Discovered in 1996, the toads are only found in spray zones around the Kihansi and Mhalala waterfalls in the Udzungwa Mountains in southern Tanzania.
But the toad has soon been listed as a critical endangered species due to a restricted habitat range, a fast habitat loss and a declining population.
Tanzanian Natural Resources Minister Jumanne Maghembe announced earlier this year that some Kihansi toads are expected to return from the United States to their natural habitat at the waterfall spray wetlands.
"We are planning to return the species in phases at the end of this year," said the minister.
The diversion of water away from the waterfalls in the Kihansi Gorge and into the power generation plant at the namesake hydropower dam has resulted in a loss of about 95 percent of the toad's habitat and hence the significant population decline.
Since April 2000, 90 percent of the water that formerly maintained the toad's habitat has been diverted into a tunnel to power the Kihansi hydropower plant.

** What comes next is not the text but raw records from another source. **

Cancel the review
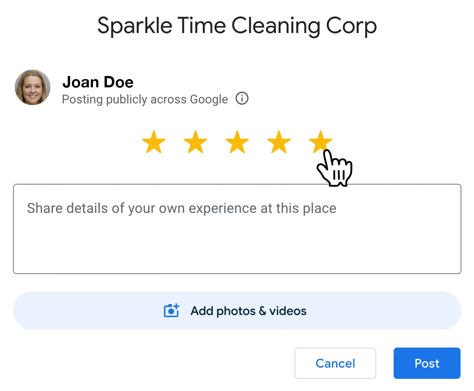The height and width of the screenshot is (391, 474). 335,363
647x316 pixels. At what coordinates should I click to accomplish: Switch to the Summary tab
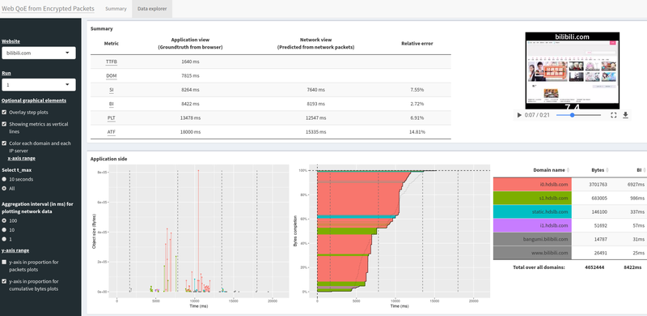pyautogui.click(x=116, y=9)
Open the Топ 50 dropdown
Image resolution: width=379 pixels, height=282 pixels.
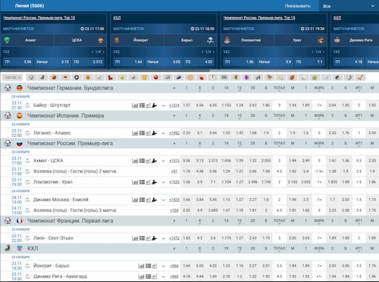(13, 78)
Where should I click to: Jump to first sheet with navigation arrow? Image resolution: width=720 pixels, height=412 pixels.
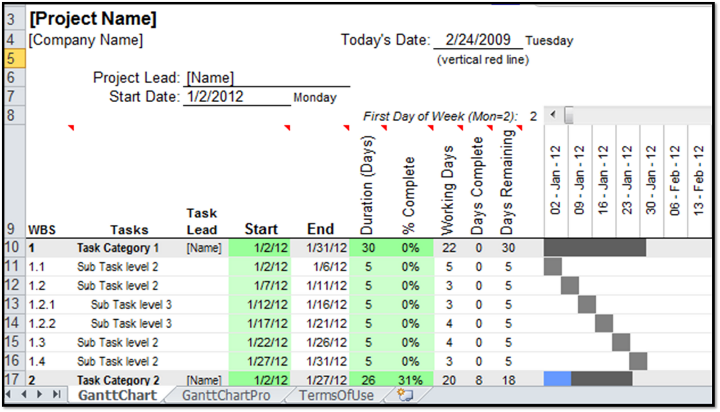coord(9,394)
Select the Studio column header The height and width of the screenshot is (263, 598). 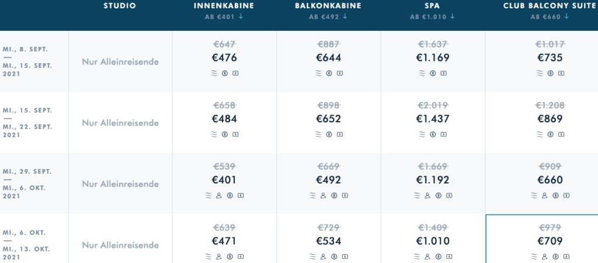tap(120, 6)
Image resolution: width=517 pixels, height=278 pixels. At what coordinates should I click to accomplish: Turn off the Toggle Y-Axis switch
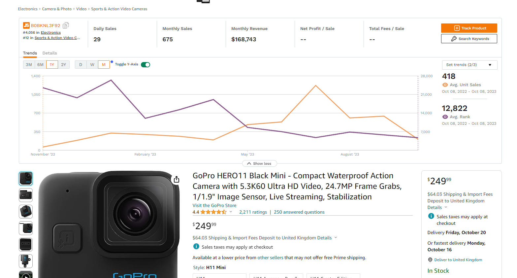[x=145, y=65]
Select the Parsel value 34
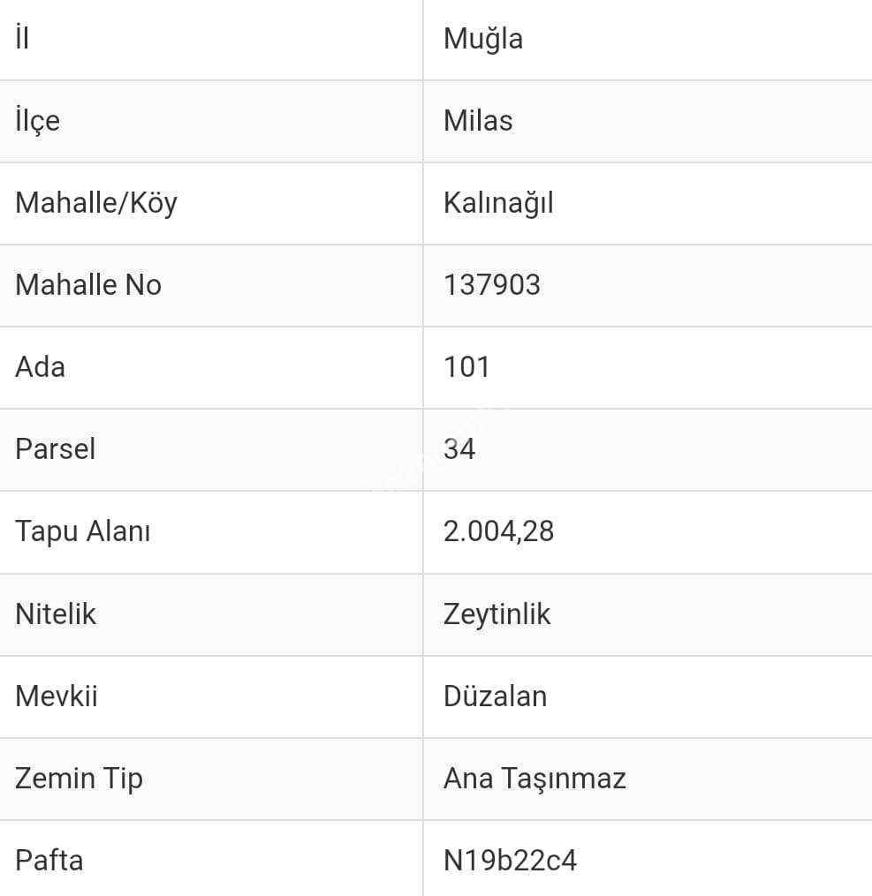This screenshot has height=896, width=872. [x=459, y=449]
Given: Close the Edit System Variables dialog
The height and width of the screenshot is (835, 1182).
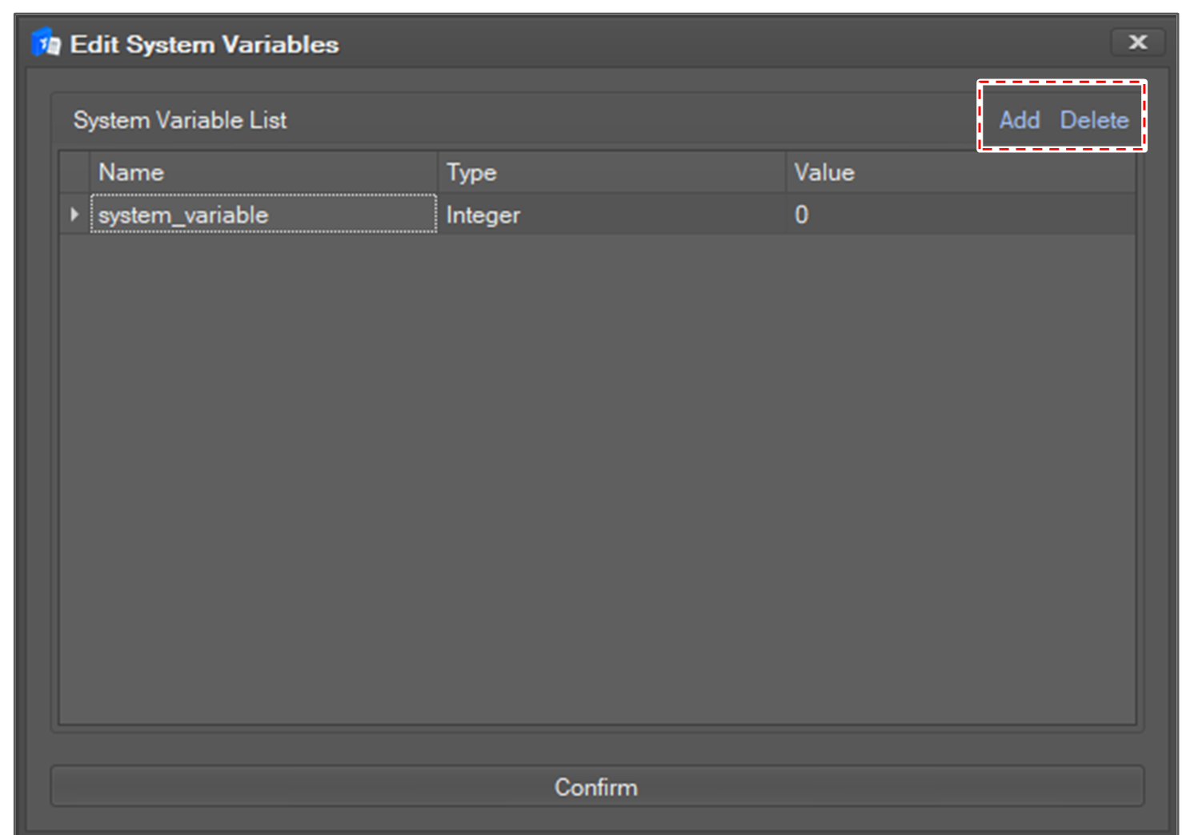Looking at the screenshot, I should pos(1137,42).
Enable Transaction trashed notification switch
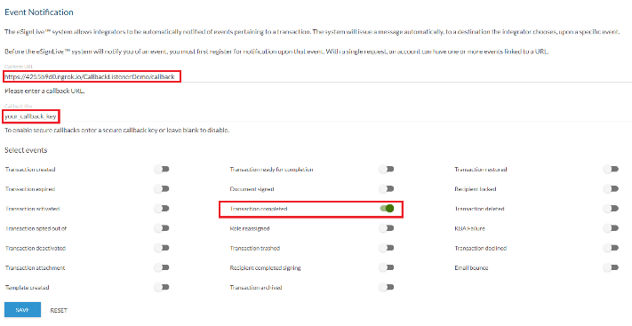Screen dimensions: 632x326 [x=387, y=248]
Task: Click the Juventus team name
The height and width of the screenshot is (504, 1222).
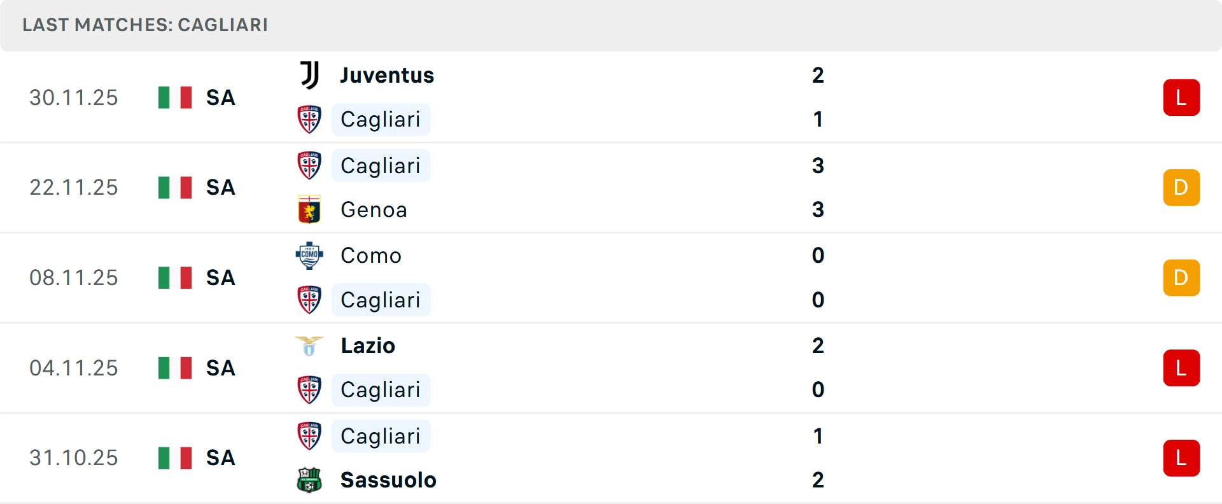Action: [x=386, y=74]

This has caused 95 percent of the spray-dependent habitat to dry up.
The number of Kihansi Spray Toad plummeted from an estimated 21, 000 individuals to some 50 individuals around 2003 for a population crash.

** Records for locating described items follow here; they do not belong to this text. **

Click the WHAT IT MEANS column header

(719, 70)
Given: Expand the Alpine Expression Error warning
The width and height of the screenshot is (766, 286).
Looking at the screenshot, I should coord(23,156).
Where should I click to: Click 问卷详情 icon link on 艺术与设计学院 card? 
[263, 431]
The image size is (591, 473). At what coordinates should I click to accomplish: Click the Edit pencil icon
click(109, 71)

Researchers Jeremy Thompson and James Gibbs tried to spot a live Kihansi Spray Toad in late 2004 but failed to sight one in the spray wetlands within a time span of three months.
Other factors that have added to the decrease of the Kihansi Spray Toad included the release of toxic substances which accumulated due to water reservoir sedimentation and the existence of the chytrid fungus in the Kihansi river water.
The Kihansi Spray Toad, scientifically known as the Nectophrynoides asperginis, is one of seven species in the genus Nectophrynoides in the family Bufonidae.
The genus, having one of the most restricted ranges of any vertebrate in the world, is found only in a 0.2 square km spray zone wetland around the Kihansi and Mhalala waterfalls.
The toad is dependent on the delicate habitat maintained by the spray from the waterfalls.
In recognition of the rarity of the genus Nectophrynoides, it is listed on Appendix 1 of the Convention on International Trade in Endangered Species (CITES) thereby prohibiting any commercial trade.
Nike Doggart from the Tanzania Forest Conservation Group has pinpointed the contradiction of the development of the hydropower dam and the survival of the toad.
The fact that the Kihansi hydropower plant generates up to a third of the country's electricity supply has rendered the dam unfeasible either politically or economically to close down.
On the other hand, mortality rates among the captured toad individuals have been high, i.e., 55 percent for adults and 45 percent for the young due to lung worm parasites and related infections.
Conservationists, boosted by the money from the World Bank, will now try one of the few remaining feasible ways to "re-locate" the toads back to their natural habitat which is expected to be improved by the World Bank money.
Though officials from the Tanzanian Finance Ministry are optimistic, those from the Tanzania wildlife conservation NGOs would not agree with them too readily.
Nike Doggart said that the chance for success is bleak if the Kihansi water level could not return to their previous level to re- generate the waterfalls and therefore the spray zones under them.
Even if the Kihansi environment should not change for the better for some time, animal lovers can still see the miniature toads as they are now being kept in the Bronz Zoo in New York and in the Toledo Zoo in Ohio in the United States. The Toledo Zoo is the only place in the world where the miniature toad is on display.